- Written request -
Copy the listing below verbatim, keeping every line and character unchanged.

- Data provided -
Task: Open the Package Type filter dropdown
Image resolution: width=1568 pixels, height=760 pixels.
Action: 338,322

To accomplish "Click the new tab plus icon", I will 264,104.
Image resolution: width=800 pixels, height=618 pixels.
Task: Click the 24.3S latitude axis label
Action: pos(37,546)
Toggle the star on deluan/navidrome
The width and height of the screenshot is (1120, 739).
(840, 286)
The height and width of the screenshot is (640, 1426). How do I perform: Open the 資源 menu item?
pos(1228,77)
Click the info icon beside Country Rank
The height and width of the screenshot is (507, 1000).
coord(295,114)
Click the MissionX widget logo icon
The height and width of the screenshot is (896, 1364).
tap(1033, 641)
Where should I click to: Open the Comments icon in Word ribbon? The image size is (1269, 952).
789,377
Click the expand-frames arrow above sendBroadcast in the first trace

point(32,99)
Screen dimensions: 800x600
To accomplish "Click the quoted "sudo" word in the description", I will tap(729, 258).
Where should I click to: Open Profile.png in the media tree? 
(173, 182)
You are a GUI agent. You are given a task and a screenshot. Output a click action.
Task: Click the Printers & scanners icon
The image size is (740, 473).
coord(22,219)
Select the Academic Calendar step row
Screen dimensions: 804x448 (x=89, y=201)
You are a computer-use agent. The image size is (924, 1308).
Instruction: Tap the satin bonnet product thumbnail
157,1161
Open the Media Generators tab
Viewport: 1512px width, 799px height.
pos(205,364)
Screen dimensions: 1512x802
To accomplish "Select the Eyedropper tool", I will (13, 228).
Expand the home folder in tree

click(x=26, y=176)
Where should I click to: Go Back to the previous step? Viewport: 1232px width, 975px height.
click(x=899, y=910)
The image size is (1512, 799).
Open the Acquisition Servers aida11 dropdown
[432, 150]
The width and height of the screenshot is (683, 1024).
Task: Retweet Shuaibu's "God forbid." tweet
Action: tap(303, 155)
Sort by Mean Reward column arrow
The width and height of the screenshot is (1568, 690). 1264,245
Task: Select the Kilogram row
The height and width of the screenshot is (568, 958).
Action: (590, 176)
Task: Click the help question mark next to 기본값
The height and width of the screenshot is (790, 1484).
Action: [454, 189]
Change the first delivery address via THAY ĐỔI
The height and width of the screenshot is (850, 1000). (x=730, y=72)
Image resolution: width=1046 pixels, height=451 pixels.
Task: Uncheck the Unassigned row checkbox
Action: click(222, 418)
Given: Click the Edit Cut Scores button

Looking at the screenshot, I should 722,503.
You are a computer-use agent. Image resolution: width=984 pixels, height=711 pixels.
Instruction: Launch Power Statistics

- Response -
Task: Open the Package Type filter dropdown
Image resolution: width=1568 pixels, height=760 pixels.
Action: 338,322

To accomplish "Click the new tab plus icon", I will 264,104.
Image resolution: width=800 pixels, height=618 pixels.
Task: Click the 24.3S latitude axis label
Action: pos(37,546)
Toggle the star on deluan/navidrome
The width and height of the screenshot is (1120, 739).
(840, 286)
The height and width of the screenshot is (640, 1426). How do I perform: Open the 資源 menu item?
pos(1228,77)
Click the info icon beside Country Rank
The height and width of the screenshot is (507, 1000).
coord(295,114)
Click the MissionX widget logo icon
The height and width of the screenshot is (896, 1364).
tap(1033, 641)
Where should I click to: Open the Comments icon in Word ribbon? The image size is (1269, 952).
789,377
Click the expand-frames arrow above sendBroadcast in the first trace

point(32,99)
Screen dimensions: 800x600
To accomplish "Click the quoted "sudo" word in the description", I will tap(729, 258).
Where should I click to: Open Profile.png in the media tree? 
(173, 182)
You are a GUI agent. You are given a task and a screenshot. Output a click action.
Task: Click the Printers & scanners icon
The image size is (740, 473).
coord(22,219)
Select the Academic Calendar step row
Screen dimensions: 804x448 (x=89, y=201)
You are a computer-use agent. The image size is (924, 1308).
Instruction: Tap the satin bonnet product thumbnail
157,1161
Open the Media Generators tab
Viewport: 1512px width, 799px height.
pos(205,364)
Screen dimensions: 1512x802
To accomplish "Select the Eyedropper tool", I will (13, 228).
Expand the home folder in tree

click(x=26, y=176)
Where should I click to: Go Back to the previous step? Viewport: 1232px width, 975px height.
click(x=899, y=910)
The image size is (1512, 799).
Open the Acquisition Servers aida11 dropdown
[432, 150]
The width and height of the screenshot is (683, 1024).
Task: Retweet Shuaibu's "God forbid." tweet
Action: tap(303, 155)
Sort by Mean Reward column arrow
The width and height of the screenshot is (1568, 690). 1264,245
Task: Select the Kilogram row
The height and width of the screenshot is (568, 958).
Action: (590, 176)
Task: Click the help question mark next to 기본값
The height and width of the screenshot is (790, 1484).
Action: [454, 189]
Change the first delivery address via THAY ĐỔI
The height and width of the screenshot is (850, 1000). (x=730, y=72)
Image resolution: width=1046 pixels, height=451 pixels.
Task: Uncheck the Unassigned row checkbox
Action: click(222, 418)
Given: Click the Edit Cut Scores button

Looking at the screenshot, I should 722,503.
You are a computer-use agent. Image resolution: width=984 pixels, height=711 pixels.
Instruction: Launch Power Statistics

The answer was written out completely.